By Qiao Jihong and Jiang Hanlu (Xinhua)

14:39, January 28, 2013

NEW YORK, Jan. 26 (Xinhua) -- Apple lost its title as the world's most valuable publicly listed company to oil giant Exxon Mobil after remaining on the throne since August 2011.

The dethronement of the tech giant came just after it published a lower-than-expected quarterly earnings report. Market watchers and consumers worldwide are wondering whether Apple could reclaim its glory?

Analysts did not give a "nay," while admitting challenges ahead, especially the company's ability to carry forward its innovation legacy and tap into the Chinese market to win back consumers' hearts.

VALUE VAPORIZING

As the stock market closed on Friday, Apple's shares slid by 2.36 percent to 439.88 dollars per share for a market value of around 413 billion U.S. dollars, second to Exxon's some 418.2 billion.

With almost a month into the new year, Apple's shares slumped 17.3 percent, including a more than 12 percent free fall made a day after the release of its lackluster earnings.

Compared with its historical intraday high of 705.07 dollars per share set on Sept. 21, its price has retracted by 38 percent, with about 250 billion dollars vaporized in market value, which almost equals to that of Google.

In the quarter ending Dec. 29, Apple made a record-high profit of 13.1 billion dollars on revenue of 54.5 billion, yet still less than Thomson Reuters' prediction.
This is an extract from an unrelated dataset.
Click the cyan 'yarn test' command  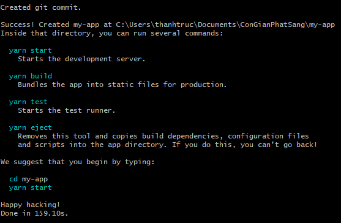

Apple sold a record 47.80 million iPhones and 22.90 million iPads. But the performance also missed analysts' forecast.

WHAT TRIGGERS THE FALL

Clearly the fall was triggered by Apple's weak earnings, but a lack of innovation in Apple's latest products that can "wow" the market is a crucial reason.

"They've got no blockbuster product on the horizon yet," said Kenneth Polcari, a trader of O'Neil Securities.

"Investors have gotten so used to Apple coming out with some major blockbuster announced every single time. But they disappointed them," Polcari told Xinhua.

Besides, the company has a poor use of cash. "They've got more money in their balance sheet and they didn't announce anything to do with that money," Kenneth said. Not an acquisition nor a stock buyback, he added.

Apple seems to be "wasting its massive hoard of cash by letting it sit, instead of increasing value of the company through acquisitions, more expansion plans, or other value-added initiatives," Helix Investment Management echoed the idea in a report on the U.S. stock market analysis website Seeking Alpha.

Another reason is that Apple's high-end strategy is squeezing its market share amid rising competition and heating patent wars on the smartphone and tablet market.

Apple's archrival Samsung, in comparison, reported cheerful fourth-quarter earnings that surprised the market.

Samsung earned a record-high quarterly profit of 7.04 trillion won, or 6.6 billion dollars, surging 76 percent year-on-year. Its flagship Galaxy S III smartphones and Galaxy Note II tablets also oversold its counterpart.

In the fourth quarter, Samsung took up roughly 40 percent of the smartphone market compared with Apple's around 30 percent, according to Strategic Analytics.

For the whole year in 2012, Samsung's market share grew from 19 percent in 2011 to 39.6 percent, while Apple's market share made a slower growth from 18.8 percent in 2011 to 25.1 percent in 2012.

In addition, an ongoing patent war between Apple and other tech giants caught Apple in an even awkward position, including a law suit filed by Apple in mid-2011 against Samsung for infringing several of its patents and a short-term break up with Android system-based Google when Apple temporarily deleted the most popular app Google Map from its app store last September.

A number of Chinese smartphone makers with enticing low-price smartphones also post a threat to Apple's high-end products.

These competitors are "attempting to dethrone Apple from its unreachable position," as Yoni Jacobs, executive director and chief investment strategist for Chart Prophet, phrased it.